Vision is a theme - the vision of the "mind's eye" in particular, "reflecting."
"I'll have an image in my head, or I'll go home and paint a landscape from my memory. To me it's absolutely amazing that we have these faculties," he said. "To me, vision is astounding. I'm fascinated by my own presence. That's why I am the way I am, to a large extent ... We're always in the presence of what we think is the known, but it's always in the presence of an equal or greater unknown."
In line with these ideas, he likes to take the everyday and move it into the realm of the imagination.
Some of his recent works are a painting of Franklin Street splitting open, with lovers falling through a crack and into space - "falling in love." Another is a vision of Juneau with all Native architecture reflected in the Gastineau Channel, as well as the moon and Northern lights. That, he painted in six hours, all in one day.
He sees various art forms as different instruments.
"It's all the same fabric, to me. The more experience you have, the richer life is," he said. "You can bring more to one medium if you have experience with others."
He's sketched, painted, sculpted snow, metal, bronze and stone, done paper casting, etching, watercolor, oil painting, acrylics and lintel cuts, engraved wood, carved totem poles, and drawn on beach sand, among other things. He also writes poetry and the occasional short story.
"The Chinese believe you shouldn't specialize until you get really old, and I'm on the edge," he joked.
He grew up in a large hunting and gathering family in Minnesota.
Several people in his family are artists. In particular, he had a great-uncle whose paintings hung in his childhood house.
"Every chance I got to talk to him, it was always very interesting for me," Weimer said. "It (art) is kind of rooted in the family."
He attended St. Cloud State University, getting a Master of Fine Arts from the University of Cincinnati.
After he arrived in Alaska, he hand-trolled, long-lined and gillnetted.
"I came in April, when the sun is really bright on the mountains - being a painter, I was totally uplifted.
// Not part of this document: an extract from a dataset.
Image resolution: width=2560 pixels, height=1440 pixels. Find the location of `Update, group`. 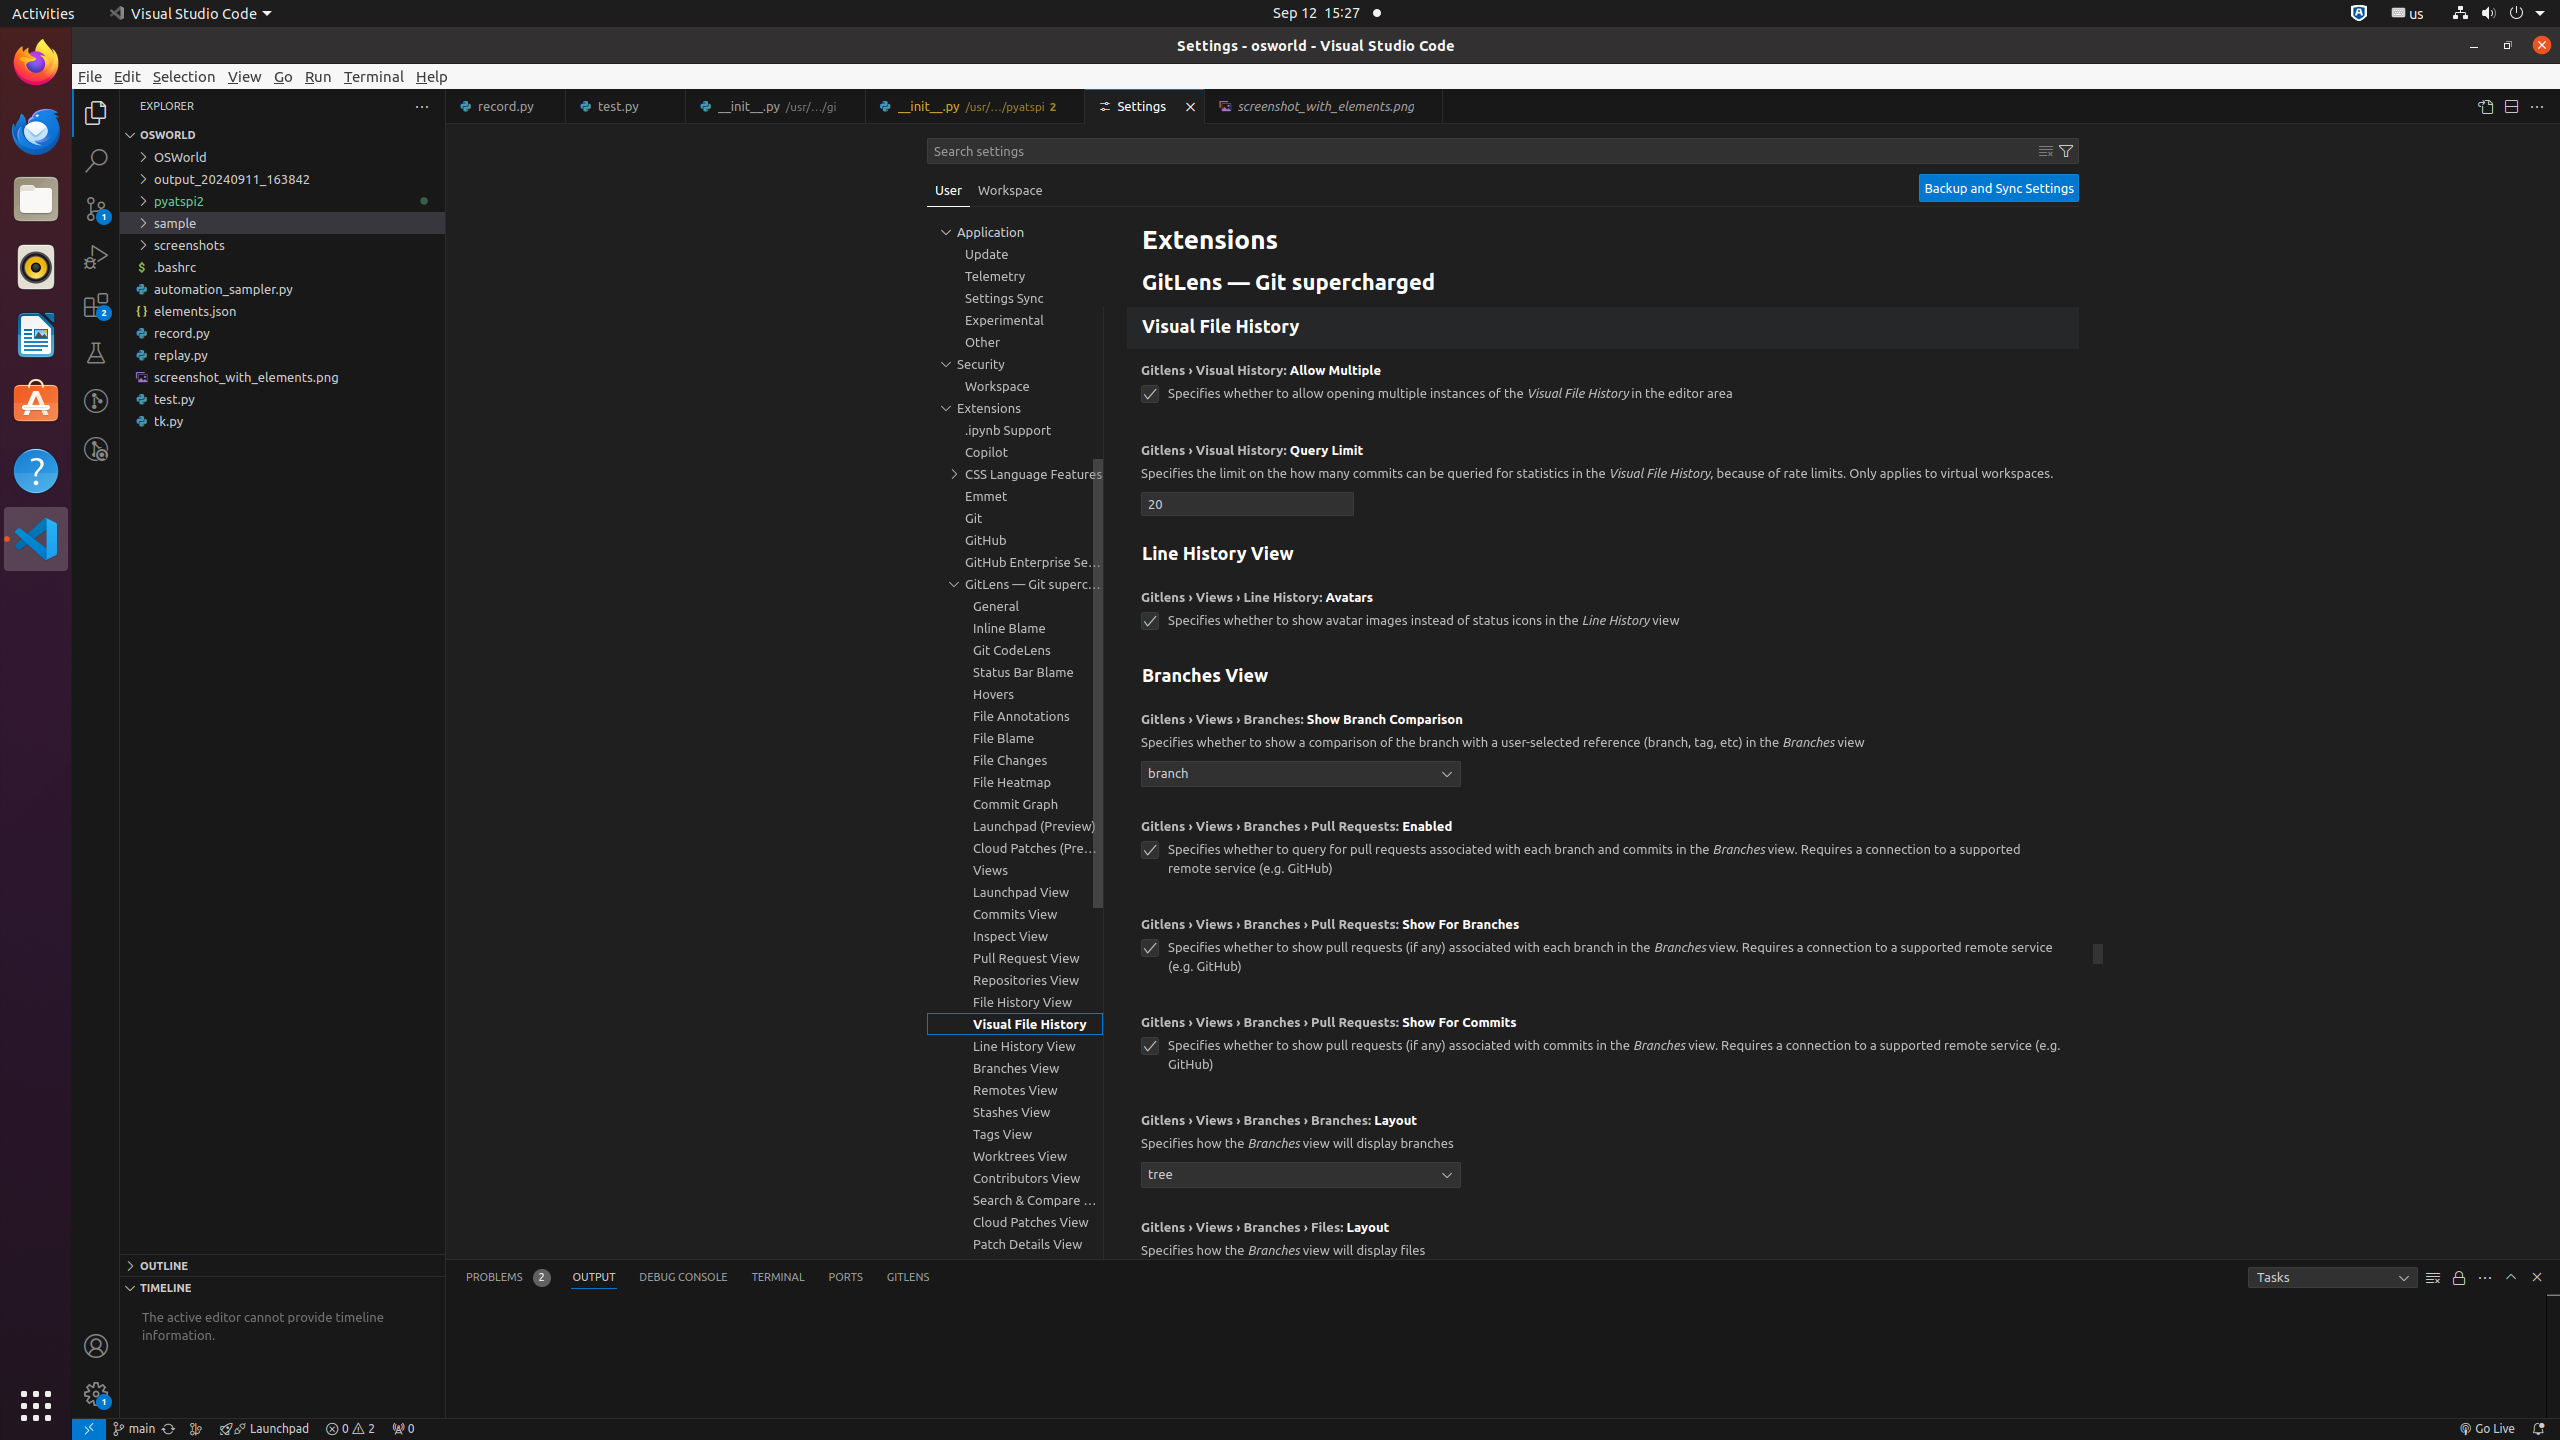

Update, group is located at coordinates (1015, 254).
That's one of the things that enthralled me," he said.
The day he arrived in Juneau, he started working for the Juneau School District as a custodian. Soon, he was painting and working as a teacher facilitator at the Alternative High School.
Later, as part of the Indian Studies Program, he worked with Jim Marks, Ray Peck, Pete Marks, Leo Marks, Walter Williams and Eva Marks, among others.
"Native art ... intrigued me," he said. "I'm lucky I got drawn in and able to work with a lot of Native artists."
A 13-foot criticism pole he carved over the course of several years stands in Gastineau Elementary School. An albatross alludes to the Samuel Taylor Coleridge poem "The Rime of the Ancient Mariner" and the idea that man is out of harmony with nature.
Nature, and the need to protect it, is another pervasive theme. Weimer participated in Folk Fest soon after the Exxon Valdez oil spill. He covered himself with garbage, read a poem about man destroying the ocean, and revved a chainsaw to the rhythm of "The Times, They are a-Changin'," by Bob Dylan.
"I have a real passion about nature," he said. "The destruction of nature and the appreciation of it are in conflict ... the beauty and the majesty of creation - it's just a miracle that we're even here. And all this invisible stuff (radiation from nuclear power plant disasters like that in Fukushima) is out to kill us now because of our own stupidity. We think we can do anything with nature and we're going to be forgiven."
He had a gallery on South Franklin Street for ten years, where he and Native artists carved. In April, he'll celebrate his 40th year in Southeast Alaska.
"I feel like I'm just arriving as an artist right now," he said. "Every artist probably feels that way. We're always kind of approaching the wall that we can't see over."